I cannot prove this, but my hunch is that beauty is an essential thing, like love, which if codified and made too much of, or minimised completely, turns sour. Overbearing love of country becomes the nationalism which starts riots. Lack of any connection to place becomes the unrooted, uncaring, overclass (who parasitise those of us who live in place) who exist digitally and wouldn’t dream of risking belonging to a place, with all the being known by others and obligation to the land that implies. Similarly with beauty, which points the way to so much that is good, and is deemed as good in such a wide range of paths, myths, contexts and religions, we cannot wish this problematic property away. We will always be drawn to beauty, as humans will always seek love.
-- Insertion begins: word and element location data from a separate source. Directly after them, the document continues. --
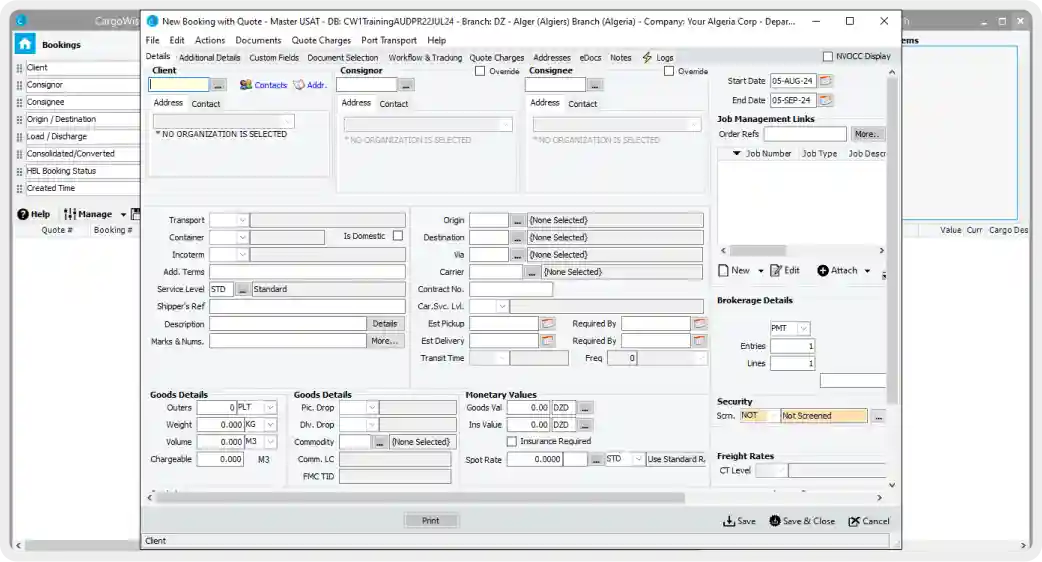Expand the Brokerage PMT dropdown
The image size is (1042, 562).
point(803,328)
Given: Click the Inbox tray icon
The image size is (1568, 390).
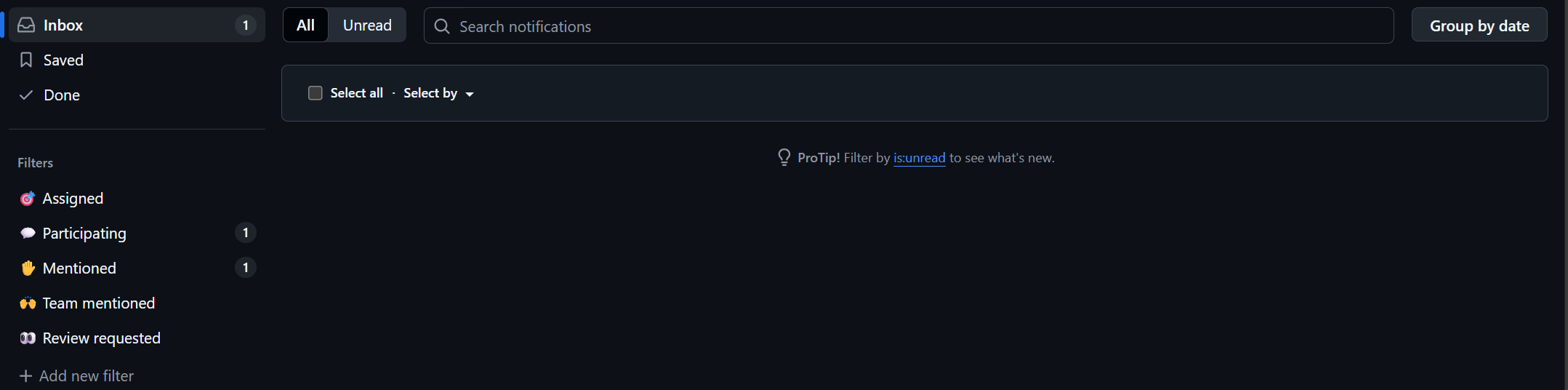Looking at the screenshot, I should [26, 25].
I would suggest that a healthy ecology of beauties, like a healthy biosphere, needs an abundance of types of life forms. When many varied things are deemed beautiful, some championed widely, others deeply appreciated by a handful of devotees, some rising through the layers of time to be reconsidered beautiful, others deemed harmful falling away, then I feel the pivot of ‘what behaviour is this causing?’ can allow a fluid, see-sawing of effects, none going too far.
What is the pivot, really? How do we bear the weight of beauty? Sometime we don’t. Sometimes I don’t. With me, one moment it’s all wabi-sabi, the next it’s overwrought guitar music and multi-part harmony vocals. I gaze at my beloved’s face and think, ‘This is the best face ever!’ I look at my wrinkling skin and see aging, remembering how I will return to soil. To remember this is just as beautiful is an act of beauty itself. To find the time to balance beauty is the do-re-mi of art. Some days, it’s a bubble almost bursting on my finger tip. Some nights it’s a ghoul, chasing me back to my laptop or my drawing to rewrite or redraw a line, yet again.
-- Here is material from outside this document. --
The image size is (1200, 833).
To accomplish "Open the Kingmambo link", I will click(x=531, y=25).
It is not dead, this ‘beauty’. It is too big for bad or good. It has lineage (like thought) whose travels can be traced both through time and distance, in the new curve of a brush stroke or a colour that takes an art-form by storm.
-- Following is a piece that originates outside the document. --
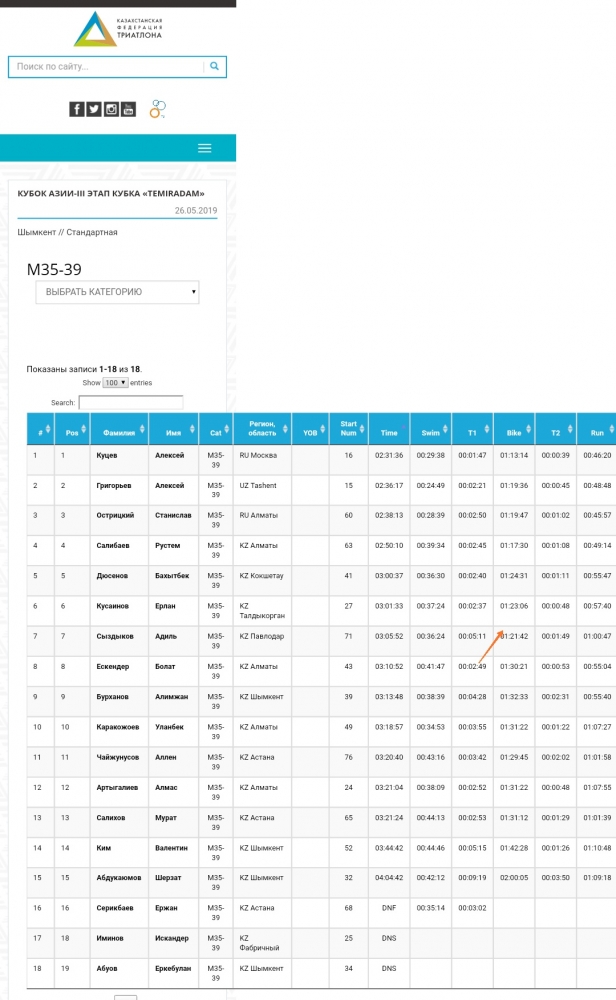Click the orange-blue circles icon
616x1000 pixels.
point(157,110)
Love, beauty, goodness, power, the urge to ask questions: these are eternal human concerns which will never go away, they are the main subjects of Myth and we must live with them just as the gods did. How we weigh them in ourselves and live this balance in our actions is a good description of life.
Thanks to dear Anja for her thought-provoking piece today. I was supposed to be mixing bone white and hide glue to make a ground for metal-point drawing, but wrote this instead. Now I must go and drink coffee.